A spokesman for Granada said yesterday that all the contestants had been chosen, and recording was due to start in the new year.

Each week, three engaged couples will battle for the privilege of being married by a registrar in a hospitality suite at Granada's Manchester studios, with the reception held in the Rover's Return on the Coronation Street set. The successful couple also wins a free honeymoon.

The August pilot featured competitions such as "Getting to Know You", in which the would-be brides were tested about their partner's underwear. Other tests included questions about the most unusual place that the couples had "made whoopee".

One contest involved the women, dressed as jockeys, sitting astride a mechanised hen firing eggs which their fiances - dressed as stags - tried to catch in their antlers. In another game, the women kissed men sporting false beards in an attempt to identify their partner.

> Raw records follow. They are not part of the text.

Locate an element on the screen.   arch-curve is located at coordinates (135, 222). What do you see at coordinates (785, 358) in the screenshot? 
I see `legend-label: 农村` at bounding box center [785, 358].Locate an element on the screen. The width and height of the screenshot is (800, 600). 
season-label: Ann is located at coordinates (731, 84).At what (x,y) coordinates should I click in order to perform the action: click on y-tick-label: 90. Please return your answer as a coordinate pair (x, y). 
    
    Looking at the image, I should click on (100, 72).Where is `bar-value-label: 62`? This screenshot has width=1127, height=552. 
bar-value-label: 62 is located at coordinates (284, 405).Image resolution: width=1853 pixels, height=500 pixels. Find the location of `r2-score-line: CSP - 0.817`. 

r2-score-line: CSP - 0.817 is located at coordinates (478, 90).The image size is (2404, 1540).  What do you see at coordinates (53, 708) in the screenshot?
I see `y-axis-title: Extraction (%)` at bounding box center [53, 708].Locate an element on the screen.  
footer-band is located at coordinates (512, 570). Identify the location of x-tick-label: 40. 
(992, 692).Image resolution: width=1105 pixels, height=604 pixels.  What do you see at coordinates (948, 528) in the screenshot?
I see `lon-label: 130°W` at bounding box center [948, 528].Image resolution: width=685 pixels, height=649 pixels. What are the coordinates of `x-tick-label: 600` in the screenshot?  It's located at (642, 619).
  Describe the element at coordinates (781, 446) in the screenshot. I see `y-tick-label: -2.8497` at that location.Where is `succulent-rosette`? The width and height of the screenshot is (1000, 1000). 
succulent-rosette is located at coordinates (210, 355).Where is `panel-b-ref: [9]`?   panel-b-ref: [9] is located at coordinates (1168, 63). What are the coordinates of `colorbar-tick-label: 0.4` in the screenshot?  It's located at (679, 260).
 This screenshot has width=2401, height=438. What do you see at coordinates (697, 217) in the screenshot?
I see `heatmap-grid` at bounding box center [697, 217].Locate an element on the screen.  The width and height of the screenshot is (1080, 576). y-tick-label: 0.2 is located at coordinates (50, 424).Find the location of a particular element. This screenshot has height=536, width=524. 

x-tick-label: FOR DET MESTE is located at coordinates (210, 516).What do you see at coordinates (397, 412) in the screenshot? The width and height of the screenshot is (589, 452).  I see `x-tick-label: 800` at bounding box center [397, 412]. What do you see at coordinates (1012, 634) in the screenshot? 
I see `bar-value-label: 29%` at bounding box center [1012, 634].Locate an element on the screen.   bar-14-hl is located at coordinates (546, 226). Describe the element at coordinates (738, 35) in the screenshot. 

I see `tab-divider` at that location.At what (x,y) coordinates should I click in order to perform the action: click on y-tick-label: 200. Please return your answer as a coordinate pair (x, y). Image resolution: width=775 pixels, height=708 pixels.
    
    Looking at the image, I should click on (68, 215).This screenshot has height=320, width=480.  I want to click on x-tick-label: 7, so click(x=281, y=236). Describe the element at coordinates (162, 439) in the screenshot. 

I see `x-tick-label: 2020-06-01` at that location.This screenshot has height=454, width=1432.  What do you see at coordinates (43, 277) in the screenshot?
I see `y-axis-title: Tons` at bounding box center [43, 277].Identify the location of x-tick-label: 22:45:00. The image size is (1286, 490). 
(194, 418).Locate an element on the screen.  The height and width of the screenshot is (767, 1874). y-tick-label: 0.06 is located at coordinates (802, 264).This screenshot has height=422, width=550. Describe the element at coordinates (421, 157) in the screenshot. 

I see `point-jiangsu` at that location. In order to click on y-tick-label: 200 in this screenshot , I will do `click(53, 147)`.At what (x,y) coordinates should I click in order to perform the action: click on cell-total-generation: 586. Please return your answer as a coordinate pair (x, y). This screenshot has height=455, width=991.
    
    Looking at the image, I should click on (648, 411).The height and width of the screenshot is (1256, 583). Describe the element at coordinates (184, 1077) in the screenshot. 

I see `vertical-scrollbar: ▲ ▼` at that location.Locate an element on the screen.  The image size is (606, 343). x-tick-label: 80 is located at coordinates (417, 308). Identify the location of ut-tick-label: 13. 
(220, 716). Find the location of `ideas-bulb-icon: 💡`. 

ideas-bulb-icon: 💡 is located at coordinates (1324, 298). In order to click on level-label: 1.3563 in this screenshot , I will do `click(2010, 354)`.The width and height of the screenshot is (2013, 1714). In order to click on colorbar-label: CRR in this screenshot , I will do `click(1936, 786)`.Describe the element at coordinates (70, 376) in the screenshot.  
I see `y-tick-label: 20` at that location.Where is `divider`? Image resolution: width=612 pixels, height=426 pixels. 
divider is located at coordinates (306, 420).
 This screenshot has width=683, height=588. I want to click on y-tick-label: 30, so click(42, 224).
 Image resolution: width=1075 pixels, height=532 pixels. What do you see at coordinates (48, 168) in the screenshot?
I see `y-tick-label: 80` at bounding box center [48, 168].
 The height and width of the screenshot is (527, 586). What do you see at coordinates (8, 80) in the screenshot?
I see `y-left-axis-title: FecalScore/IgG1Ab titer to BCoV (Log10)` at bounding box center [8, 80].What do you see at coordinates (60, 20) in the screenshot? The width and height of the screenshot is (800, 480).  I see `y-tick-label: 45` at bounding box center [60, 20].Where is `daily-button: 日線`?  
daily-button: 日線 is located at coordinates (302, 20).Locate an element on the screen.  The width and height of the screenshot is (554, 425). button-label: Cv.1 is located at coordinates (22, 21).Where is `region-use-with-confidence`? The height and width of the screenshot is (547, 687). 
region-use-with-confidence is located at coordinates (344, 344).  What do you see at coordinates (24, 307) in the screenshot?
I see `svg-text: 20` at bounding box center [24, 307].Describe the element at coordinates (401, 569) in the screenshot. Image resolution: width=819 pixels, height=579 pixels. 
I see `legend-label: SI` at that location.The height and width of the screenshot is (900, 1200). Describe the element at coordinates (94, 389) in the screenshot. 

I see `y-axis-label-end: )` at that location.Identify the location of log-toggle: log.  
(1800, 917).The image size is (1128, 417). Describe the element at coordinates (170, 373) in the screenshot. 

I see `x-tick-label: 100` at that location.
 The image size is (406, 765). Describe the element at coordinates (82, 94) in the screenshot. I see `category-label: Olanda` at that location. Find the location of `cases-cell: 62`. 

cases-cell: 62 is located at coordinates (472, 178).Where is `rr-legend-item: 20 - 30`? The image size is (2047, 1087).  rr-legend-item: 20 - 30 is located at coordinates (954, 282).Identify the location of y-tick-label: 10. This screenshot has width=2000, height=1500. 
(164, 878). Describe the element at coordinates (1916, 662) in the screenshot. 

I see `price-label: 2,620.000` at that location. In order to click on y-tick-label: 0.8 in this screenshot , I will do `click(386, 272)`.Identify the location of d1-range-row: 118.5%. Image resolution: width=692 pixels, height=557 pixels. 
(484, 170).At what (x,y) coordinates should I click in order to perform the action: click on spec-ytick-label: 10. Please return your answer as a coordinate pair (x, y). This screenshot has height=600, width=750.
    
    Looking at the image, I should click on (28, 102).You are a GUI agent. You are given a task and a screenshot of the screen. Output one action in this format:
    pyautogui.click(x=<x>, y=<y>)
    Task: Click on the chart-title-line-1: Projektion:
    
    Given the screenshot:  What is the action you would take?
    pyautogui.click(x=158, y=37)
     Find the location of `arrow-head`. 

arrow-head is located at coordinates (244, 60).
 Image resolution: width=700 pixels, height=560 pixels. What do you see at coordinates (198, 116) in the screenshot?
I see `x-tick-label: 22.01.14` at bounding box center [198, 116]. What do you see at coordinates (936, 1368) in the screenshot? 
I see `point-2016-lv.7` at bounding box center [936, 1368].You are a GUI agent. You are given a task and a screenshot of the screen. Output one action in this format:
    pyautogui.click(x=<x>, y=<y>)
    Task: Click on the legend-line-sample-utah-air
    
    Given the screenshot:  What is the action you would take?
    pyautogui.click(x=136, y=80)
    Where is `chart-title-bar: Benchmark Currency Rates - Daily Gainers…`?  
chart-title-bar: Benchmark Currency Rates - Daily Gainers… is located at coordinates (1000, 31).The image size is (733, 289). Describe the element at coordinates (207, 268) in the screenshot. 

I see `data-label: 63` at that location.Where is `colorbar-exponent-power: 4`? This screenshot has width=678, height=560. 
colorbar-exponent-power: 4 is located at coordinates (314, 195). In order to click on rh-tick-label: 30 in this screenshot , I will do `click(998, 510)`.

Mr Plantin defended the show, saying: "It will be constructed in such a way that there really can't be any sense of bad feeling about what we believe that act of marriage to be."

Executives at the ITV network centre also revealed a belief which will surprise some viewers - that they did not believe the channel was offering enough police shows.

Nick Elliott, controller of drama, said that while he felt that hospital themes were at saturation point, he would like more police drama. "We have lost, or are losing, Cracker, Prime Suspect and The Chief. We are making many fewer police shows than two years ago," he said.

New dramas on ITV this winter include Call Red, featuring a helicopter rescue team, Bodyguards, a one-hour drama, Thief Takers, set in the Metropolitan Police's armed robbery squad, and The One That Got Away, the true story of a Special Air Service patrol behind enemy lines during the Gulf war.